*** Opening RECORDS FOR THIS EXERCISE ***
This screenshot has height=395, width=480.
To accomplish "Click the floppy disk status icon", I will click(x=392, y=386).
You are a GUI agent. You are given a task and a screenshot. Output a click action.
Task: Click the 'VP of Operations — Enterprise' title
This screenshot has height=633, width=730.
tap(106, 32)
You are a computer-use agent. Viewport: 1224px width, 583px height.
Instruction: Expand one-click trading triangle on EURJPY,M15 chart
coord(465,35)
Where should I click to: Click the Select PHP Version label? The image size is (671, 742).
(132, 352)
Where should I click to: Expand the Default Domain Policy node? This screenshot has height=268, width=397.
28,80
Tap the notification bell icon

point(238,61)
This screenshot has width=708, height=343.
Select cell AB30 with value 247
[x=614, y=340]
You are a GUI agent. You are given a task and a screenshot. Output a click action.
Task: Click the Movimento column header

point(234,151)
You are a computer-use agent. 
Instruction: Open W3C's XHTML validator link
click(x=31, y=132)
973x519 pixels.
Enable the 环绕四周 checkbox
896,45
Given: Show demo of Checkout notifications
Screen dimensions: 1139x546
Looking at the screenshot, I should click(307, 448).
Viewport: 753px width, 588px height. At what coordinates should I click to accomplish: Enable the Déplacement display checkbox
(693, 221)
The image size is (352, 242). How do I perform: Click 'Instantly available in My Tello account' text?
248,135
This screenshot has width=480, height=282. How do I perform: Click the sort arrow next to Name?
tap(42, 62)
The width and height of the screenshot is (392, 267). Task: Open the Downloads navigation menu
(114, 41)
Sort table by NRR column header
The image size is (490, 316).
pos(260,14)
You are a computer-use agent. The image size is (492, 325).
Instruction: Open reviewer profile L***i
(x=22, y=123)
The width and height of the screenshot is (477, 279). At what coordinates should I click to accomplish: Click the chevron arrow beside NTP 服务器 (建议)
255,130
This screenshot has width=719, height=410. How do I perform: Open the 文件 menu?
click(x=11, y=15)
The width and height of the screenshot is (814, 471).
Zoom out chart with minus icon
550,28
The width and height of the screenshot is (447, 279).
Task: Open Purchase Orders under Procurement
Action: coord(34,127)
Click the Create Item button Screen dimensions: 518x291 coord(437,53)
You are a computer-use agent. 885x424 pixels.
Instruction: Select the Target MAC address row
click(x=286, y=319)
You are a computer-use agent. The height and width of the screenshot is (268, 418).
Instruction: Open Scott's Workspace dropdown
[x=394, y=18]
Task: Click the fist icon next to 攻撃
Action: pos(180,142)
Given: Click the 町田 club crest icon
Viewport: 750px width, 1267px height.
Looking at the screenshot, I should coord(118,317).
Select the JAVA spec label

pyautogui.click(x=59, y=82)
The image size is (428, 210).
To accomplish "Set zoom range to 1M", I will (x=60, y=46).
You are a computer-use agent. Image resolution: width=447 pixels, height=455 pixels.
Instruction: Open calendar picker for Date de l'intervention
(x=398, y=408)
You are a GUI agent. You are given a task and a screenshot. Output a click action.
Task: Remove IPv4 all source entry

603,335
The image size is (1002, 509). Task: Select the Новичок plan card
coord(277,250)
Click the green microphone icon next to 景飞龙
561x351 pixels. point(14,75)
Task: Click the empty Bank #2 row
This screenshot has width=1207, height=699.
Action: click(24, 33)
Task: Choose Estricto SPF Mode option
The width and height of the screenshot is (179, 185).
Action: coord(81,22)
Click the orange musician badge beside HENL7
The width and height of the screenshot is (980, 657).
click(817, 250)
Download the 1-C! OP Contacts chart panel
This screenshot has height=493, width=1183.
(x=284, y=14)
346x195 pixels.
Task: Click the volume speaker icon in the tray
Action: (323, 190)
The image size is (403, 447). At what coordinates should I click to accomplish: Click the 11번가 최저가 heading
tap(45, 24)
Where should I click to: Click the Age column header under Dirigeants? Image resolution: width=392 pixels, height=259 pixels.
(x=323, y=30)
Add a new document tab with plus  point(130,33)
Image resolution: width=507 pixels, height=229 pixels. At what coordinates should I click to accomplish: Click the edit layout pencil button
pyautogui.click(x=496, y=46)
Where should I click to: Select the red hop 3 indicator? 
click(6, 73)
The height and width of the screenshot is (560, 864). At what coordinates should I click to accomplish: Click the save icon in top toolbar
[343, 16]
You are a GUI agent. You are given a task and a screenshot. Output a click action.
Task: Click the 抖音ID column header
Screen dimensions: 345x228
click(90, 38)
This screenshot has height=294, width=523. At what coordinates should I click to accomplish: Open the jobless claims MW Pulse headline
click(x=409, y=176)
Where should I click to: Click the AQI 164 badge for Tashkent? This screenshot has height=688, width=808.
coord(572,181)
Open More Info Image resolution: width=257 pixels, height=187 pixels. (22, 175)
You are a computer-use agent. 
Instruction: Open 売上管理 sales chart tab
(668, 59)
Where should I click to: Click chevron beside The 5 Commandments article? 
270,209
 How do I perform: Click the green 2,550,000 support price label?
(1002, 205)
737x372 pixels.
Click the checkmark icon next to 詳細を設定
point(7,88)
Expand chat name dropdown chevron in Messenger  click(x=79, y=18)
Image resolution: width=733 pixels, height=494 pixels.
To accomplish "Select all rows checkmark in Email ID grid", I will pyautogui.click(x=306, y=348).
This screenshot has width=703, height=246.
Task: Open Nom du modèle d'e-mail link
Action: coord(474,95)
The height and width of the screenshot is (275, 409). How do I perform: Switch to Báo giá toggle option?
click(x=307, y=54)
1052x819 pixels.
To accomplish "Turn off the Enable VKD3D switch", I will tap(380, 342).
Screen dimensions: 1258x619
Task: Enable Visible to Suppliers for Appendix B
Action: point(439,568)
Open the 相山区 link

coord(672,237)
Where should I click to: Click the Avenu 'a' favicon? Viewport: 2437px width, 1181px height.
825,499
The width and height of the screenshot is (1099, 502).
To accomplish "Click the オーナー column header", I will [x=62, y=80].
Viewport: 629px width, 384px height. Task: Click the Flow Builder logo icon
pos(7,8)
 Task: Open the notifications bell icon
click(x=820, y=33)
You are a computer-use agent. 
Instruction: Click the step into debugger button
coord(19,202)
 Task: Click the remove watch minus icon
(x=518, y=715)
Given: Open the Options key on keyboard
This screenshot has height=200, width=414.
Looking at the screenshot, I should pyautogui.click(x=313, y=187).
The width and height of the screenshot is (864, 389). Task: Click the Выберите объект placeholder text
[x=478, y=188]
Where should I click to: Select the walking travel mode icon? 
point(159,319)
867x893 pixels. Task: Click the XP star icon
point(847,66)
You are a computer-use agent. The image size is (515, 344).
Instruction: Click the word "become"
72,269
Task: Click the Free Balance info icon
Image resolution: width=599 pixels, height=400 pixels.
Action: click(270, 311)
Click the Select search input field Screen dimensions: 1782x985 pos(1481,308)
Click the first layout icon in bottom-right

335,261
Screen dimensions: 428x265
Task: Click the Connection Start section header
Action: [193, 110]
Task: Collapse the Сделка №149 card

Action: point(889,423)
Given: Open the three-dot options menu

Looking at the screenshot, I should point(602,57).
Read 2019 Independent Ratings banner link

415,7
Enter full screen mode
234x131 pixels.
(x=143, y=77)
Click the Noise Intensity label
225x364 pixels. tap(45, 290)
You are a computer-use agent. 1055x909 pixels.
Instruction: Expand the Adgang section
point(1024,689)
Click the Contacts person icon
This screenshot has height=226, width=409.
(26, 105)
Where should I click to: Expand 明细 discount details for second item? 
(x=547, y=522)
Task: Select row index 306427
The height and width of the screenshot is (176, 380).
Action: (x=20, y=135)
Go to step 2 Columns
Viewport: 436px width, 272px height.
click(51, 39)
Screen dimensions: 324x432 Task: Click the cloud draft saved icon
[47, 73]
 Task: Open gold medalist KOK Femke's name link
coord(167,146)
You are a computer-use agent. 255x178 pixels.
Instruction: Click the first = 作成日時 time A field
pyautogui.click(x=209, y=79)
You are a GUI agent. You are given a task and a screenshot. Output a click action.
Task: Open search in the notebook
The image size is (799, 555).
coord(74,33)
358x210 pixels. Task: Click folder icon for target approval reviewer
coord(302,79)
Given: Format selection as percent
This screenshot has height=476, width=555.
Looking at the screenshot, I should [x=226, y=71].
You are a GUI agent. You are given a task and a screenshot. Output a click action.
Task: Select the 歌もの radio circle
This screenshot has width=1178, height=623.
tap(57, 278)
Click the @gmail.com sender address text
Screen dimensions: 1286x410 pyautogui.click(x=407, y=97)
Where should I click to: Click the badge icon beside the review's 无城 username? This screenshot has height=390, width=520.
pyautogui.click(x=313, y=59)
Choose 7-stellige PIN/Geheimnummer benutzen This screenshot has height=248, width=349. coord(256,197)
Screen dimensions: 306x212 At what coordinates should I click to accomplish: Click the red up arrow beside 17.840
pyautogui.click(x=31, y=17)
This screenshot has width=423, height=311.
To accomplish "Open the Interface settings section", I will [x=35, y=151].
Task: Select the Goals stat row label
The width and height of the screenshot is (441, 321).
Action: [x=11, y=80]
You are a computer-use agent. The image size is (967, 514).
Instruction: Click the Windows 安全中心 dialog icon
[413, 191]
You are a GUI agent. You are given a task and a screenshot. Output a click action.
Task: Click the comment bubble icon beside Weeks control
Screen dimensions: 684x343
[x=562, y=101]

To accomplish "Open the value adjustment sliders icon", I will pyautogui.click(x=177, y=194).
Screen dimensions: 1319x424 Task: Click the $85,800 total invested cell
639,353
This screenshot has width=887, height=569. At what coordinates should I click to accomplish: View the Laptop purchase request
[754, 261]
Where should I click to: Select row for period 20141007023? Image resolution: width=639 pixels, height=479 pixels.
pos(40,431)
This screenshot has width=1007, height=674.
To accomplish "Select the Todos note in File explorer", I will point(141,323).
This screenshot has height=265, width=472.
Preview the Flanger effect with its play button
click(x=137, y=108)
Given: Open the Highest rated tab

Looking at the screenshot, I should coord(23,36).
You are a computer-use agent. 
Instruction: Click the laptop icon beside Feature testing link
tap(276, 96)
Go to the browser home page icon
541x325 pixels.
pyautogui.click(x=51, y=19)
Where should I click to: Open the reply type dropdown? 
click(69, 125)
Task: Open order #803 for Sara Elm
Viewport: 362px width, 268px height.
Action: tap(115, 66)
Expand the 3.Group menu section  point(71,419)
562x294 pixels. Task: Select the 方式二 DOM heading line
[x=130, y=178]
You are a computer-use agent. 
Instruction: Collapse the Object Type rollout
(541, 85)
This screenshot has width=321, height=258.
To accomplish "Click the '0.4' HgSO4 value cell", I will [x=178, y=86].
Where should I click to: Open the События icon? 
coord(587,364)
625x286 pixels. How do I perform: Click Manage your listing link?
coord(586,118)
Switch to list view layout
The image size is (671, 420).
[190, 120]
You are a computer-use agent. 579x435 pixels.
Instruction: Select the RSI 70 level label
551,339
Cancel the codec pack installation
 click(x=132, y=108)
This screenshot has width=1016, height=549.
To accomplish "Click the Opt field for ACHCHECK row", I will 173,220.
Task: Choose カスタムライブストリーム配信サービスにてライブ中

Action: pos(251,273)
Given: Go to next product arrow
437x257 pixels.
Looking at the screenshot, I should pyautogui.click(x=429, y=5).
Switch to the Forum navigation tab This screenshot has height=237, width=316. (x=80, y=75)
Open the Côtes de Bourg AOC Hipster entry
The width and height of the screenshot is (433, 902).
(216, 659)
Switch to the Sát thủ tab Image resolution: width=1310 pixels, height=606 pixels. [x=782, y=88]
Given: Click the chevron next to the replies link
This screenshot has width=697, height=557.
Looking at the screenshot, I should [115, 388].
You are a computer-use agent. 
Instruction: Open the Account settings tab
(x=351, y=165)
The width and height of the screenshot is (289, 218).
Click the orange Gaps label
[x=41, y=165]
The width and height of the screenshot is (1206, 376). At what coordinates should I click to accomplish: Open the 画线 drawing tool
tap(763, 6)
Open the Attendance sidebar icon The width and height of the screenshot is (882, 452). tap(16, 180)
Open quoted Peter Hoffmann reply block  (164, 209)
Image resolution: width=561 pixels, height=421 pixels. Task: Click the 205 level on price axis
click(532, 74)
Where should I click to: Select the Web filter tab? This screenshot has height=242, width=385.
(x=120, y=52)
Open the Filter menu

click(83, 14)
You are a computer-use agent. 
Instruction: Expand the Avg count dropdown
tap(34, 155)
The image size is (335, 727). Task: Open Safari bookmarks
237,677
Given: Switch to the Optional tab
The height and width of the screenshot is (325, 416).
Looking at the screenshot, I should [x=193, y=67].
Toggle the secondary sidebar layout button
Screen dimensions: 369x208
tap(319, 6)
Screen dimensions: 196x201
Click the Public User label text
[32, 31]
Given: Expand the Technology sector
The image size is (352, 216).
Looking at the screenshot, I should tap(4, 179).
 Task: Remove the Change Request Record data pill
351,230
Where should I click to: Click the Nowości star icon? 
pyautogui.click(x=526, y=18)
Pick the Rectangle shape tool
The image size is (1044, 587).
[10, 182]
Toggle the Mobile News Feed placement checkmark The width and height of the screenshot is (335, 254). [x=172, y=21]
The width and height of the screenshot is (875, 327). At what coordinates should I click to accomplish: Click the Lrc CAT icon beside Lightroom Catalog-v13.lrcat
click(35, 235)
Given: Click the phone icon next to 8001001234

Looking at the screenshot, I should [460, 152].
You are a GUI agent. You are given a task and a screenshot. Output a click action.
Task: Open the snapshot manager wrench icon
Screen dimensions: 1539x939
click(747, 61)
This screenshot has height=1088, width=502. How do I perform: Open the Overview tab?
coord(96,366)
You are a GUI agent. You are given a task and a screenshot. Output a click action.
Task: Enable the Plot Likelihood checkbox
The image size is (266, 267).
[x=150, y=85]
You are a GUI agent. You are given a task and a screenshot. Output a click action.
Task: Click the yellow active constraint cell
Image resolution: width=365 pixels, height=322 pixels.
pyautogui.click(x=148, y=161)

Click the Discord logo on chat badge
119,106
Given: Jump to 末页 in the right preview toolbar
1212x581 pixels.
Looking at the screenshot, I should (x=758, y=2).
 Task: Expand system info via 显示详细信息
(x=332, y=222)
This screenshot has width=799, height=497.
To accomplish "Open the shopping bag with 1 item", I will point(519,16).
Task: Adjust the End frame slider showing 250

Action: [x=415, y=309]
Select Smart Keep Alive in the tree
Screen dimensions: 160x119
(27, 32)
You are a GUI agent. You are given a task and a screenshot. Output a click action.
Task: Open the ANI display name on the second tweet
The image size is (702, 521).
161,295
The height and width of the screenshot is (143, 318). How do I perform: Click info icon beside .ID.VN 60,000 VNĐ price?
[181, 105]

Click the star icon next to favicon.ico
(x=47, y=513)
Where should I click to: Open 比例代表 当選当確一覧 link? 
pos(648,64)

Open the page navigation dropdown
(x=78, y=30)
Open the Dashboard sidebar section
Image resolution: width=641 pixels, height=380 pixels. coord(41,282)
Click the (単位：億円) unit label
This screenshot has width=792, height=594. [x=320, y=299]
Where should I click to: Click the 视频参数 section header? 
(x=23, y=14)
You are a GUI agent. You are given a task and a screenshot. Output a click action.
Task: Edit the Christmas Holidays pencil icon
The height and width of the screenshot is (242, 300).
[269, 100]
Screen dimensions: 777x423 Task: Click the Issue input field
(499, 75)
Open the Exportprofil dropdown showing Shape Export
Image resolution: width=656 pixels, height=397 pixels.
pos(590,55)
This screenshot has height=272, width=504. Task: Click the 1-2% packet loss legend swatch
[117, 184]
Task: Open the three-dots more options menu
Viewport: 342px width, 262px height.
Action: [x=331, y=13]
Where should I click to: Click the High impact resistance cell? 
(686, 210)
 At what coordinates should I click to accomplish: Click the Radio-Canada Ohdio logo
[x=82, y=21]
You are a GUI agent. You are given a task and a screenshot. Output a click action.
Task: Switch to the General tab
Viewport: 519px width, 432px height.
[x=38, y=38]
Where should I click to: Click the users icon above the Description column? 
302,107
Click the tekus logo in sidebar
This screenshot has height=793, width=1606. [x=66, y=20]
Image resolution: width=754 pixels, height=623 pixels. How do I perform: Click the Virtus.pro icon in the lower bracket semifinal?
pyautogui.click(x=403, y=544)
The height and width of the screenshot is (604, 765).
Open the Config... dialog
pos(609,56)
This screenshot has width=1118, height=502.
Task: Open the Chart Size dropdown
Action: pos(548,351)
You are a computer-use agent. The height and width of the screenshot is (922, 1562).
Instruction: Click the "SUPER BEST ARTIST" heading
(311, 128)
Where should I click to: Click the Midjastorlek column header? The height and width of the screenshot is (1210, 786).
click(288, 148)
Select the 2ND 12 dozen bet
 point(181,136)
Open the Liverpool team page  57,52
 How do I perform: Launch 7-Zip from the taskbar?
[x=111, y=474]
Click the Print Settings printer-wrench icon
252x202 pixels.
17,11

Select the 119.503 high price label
*** Closing RECORDS FOR THIS EXERCISE ***
» **EXERCISE**: Above are the records. Identify each line that contains the word "Contacts".

» **WRITTEN ANSWER**:
Download the 1-C! OP Contacts chart panel
Click the Contacts person icon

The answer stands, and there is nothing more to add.